> Given instruction:
Recast the rows as a numbered list, from the first line through the line containing "The height and width of the screenshot is (415, 850).", inclusive, and leave out any blank lines.

> Records shown:
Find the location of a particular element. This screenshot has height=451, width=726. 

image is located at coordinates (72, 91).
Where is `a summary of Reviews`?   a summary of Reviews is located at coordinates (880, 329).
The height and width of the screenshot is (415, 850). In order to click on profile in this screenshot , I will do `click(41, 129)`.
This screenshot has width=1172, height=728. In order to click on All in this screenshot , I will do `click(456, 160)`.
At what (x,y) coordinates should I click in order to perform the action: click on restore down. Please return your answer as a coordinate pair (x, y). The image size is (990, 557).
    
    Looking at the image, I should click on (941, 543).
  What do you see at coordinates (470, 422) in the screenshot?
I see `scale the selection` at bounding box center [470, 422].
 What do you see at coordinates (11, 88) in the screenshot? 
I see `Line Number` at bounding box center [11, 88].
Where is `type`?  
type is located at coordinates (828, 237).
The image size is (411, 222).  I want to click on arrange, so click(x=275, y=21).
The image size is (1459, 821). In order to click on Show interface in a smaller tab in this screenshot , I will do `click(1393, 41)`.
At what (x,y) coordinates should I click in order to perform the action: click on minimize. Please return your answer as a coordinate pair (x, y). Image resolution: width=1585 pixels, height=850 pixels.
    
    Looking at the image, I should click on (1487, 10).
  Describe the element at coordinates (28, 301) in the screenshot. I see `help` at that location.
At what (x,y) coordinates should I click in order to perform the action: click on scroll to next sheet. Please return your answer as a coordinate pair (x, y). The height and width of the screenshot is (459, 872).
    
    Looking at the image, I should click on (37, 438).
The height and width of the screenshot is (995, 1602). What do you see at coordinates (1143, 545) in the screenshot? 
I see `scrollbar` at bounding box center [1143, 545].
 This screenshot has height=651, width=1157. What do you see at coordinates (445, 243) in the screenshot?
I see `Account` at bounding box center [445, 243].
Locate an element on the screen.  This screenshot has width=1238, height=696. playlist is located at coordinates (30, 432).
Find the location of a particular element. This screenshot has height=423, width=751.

> Full output:
1. Find the location of a particular element. This screenshot has height=451, width=726. 
2. image is located at coordinates (72, 91).
3. Where is `a summary of Reviews`?   a summary of Reviews is located at coordinates (880, 329).
4. The height and width of the screenshot is (415, 850). In order to click on profile in this screenshot , I will do `click(41, 129)`.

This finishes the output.